___ Exercise input

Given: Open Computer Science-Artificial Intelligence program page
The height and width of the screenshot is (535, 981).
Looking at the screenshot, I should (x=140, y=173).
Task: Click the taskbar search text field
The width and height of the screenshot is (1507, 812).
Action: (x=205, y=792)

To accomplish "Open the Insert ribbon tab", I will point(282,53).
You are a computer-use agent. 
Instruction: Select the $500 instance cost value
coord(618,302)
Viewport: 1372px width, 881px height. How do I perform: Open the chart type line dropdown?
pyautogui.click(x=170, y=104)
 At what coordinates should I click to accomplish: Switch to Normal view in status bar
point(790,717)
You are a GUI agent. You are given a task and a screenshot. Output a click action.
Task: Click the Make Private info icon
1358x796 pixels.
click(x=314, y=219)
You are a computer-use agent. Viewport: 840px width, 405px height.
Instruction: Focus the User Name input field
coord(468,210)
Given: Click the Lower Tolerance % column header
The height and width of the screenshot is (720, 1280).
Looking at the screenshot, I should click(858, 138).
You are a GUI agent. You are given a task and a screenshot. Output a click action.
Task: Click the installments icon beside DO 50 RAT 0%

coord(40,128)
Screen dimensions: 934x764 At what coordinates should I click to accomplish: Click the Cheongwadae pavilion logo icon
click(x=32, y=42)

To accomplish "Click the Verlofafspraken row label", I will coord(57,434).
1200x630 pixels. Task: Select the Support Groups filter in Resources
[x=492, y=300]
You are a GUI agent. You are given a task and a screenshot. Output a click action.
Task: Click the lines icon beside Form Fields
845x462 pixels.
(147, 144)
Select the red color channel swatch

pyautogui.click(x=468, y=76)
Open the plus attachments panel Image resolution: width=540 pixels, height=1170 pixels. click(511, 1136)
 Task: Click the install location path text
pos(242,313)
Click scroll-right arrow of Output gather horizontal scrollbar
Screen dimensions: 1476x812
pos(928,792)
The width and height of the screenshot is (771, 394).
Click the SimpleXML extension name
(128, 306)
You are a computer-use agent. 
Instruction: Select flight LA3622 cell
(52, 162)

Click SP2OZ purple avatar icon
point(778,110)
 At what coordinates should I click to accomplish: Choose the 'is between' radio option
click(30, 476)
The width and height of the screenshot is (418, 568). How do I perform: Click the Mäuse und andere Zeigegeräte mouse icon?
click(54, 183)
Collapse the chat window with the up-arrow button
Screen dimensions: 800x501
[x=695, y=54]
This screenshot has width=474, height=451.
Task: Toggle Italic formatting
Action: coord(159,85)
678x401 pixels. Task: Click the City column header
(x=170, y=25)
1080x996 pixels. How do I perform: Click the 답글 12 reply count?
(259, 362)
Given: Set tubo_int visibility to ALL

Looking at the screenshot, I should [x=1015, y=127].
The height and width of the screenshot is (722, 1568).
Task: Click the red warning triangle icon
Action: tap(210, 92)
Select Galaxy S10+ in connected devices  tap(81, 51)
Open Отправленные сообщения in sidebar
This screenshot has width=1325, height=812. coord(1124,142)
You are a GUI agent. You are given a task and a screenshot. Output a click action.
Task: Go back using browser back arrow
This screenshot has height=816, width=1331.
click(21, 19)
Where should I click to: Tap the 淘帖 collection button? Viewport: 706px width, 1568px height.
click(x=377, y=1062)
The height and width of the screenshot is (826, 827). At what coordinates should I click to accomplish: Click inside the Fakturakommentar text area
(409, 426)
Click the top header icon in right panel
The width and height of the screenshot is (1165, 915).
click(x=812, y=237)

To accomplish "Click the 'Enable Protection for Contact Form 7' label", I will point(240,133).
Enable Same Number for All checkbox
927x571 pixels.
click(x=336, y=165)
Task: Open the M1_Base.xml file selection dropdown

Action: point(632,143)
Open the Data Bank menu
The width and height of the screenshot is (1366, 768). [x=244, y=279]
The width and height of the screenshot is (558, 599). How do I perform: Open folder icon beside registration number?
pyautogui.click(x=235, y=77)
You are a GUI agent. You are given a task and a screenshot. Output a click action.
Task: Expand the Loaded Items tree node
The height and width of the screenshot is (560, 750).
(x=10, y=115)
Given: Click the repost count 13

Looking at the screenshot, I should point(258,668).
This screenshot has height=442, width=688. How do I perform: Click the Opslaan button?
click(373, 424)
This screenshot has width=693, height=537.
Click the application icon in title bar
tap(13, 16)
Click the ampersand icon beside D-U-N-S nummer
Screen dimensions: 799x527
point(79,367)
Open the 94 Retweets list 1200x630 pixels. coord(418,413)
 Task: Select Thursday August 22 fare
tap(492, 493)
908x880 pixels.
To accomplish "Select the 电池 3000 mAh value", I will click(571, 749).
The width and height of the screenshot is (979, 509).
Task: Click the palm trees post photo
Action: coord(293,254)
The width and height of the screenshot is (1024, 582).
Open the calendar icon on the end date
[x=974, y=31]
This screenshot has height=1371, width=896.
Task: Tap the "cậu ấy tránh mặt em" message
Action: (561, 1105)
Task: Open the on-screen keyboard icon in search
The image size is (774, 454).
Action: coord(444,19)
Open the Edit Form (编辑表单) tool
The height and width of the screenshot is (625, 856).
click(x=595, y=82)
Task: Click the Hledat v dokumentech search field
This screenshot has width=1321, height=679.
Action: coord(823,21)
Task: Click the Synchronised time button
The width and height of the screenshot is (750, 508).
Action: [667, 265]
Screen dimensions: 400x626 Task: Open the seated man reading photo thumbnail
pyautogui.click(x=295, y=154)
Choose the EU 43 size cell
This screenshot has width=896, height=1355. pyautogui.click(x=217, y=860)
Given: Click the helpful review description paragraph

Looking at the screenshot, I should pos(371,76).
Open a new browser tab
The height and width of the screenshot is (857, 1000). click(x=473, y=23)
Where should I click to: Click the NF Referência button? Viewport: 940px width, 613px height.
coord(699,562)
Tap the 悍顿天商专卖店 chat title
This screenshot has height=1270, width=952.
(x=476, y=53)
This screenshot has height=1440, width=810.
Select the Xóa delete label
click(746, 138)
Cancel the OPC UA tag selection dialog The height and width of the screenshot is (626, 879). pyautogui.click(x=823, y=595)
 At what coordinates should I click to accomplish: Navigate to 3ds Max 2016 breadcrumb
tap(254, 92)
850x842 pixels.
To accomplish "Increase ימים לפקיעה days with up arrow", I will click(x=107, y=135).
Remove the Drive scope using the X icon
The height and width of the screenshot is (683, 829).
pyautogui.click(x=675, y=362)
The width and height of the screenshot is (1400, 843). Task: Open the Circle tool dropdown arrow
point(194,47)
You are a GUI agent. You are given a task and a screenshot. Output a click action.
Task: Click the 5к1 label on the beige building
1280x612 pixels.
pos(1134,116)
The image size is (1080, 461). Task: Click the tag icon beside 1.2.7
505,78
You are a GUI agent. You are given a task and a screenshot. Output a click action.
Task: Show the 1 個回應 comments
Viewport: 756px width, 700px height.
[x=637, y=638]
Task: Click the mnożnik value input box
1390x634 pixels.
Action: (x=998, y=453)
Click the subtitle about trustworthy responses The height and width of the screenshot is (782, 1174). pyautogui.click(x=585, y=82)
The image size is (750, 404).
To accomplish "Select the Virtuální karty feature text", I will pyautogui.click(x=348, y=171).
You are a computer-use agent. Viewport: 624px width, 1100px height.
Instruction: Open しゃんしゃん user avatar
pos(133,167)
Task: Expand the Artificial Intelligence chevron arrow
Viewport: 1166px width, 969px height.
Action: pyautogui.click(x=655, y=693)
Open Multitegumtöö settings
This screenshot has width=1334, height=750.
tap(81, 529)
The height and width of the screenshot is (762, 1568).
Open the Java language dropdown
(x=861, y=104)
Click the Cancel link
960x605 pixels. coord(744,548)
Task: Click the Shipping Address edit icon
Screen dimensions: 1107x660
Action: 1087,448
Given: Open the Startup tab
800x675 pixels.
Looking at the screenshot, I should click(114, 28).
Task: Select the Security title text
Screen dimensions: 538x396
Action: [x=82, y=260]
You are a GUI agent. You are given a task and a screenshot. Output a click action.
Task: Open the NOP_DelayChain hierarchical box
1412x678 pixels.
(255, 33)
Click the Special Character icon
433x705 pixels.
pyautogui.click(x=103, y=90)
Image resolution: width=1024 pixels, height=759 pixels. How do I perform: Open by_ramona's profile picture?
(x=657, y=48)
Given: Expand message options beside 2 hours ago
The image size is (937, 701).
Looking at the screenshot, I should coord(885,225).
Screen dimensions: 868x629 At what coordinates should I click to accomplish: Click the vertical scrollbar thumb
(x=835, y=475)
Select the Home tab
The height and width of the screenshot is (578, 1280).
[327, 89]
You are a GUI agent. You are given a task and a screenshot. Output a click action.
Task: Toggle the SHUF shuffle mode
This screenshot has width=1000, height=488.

______

*Work task*: Looking back over the data above, restate word for word the lines that begin at the line with "Task: Expand the Artificial" and end at the line with "Select the Home tab", inclusive.

*Task result*:
Task: Expand the Artificial Intelligence chevron arrow
Viewport: 1166px width, 969px height.
Action: pyautogui.click(x=655, y=693)
Open Multitegumtöö settings
This screenshot has width=1334, height=750.
tap(81, 529)
The height and width of the screenshot is (762, 1568).
Open the Java language dropdown
(x=861, y=104)
Click the Cancel link
960x605 pixels. coord(744,548)
Task: Click the Shipping Address edit icon
Screen dimensions: 1107x660
Action: 1087,448
Given: Open the Startup tab
800x675 pixels.
Looking at the screenshot, I should click(114, 28).
Task: Select the Security title text
Screen dimensions: 538x396
Action: [x=82, y=260]
You are a GUI agent. You are given a task and a screenshot. Output a click action.
Task: Open the NOP_DelayChain hierarchical box
1412x678 pixels.
(255, 33)
Click the Special Character icon
433x705 pixels.
pyautogui.click(x=103, y=90)
Image resolution: width=1024 pixels, height=759 pixels. How do I perform: Open by_ramona's profile picture?
(x=657, y=48)
Given: Expand message options beside 2 hours ago
The image size is (937, 701).
Looking at the screenshot, I should coord(885,225).
Screen dimensions: 868x629 At what coordinates should I click to accomplish: Click the vertical scrollbar thumb
(x=835, y=475)
Select the Home tab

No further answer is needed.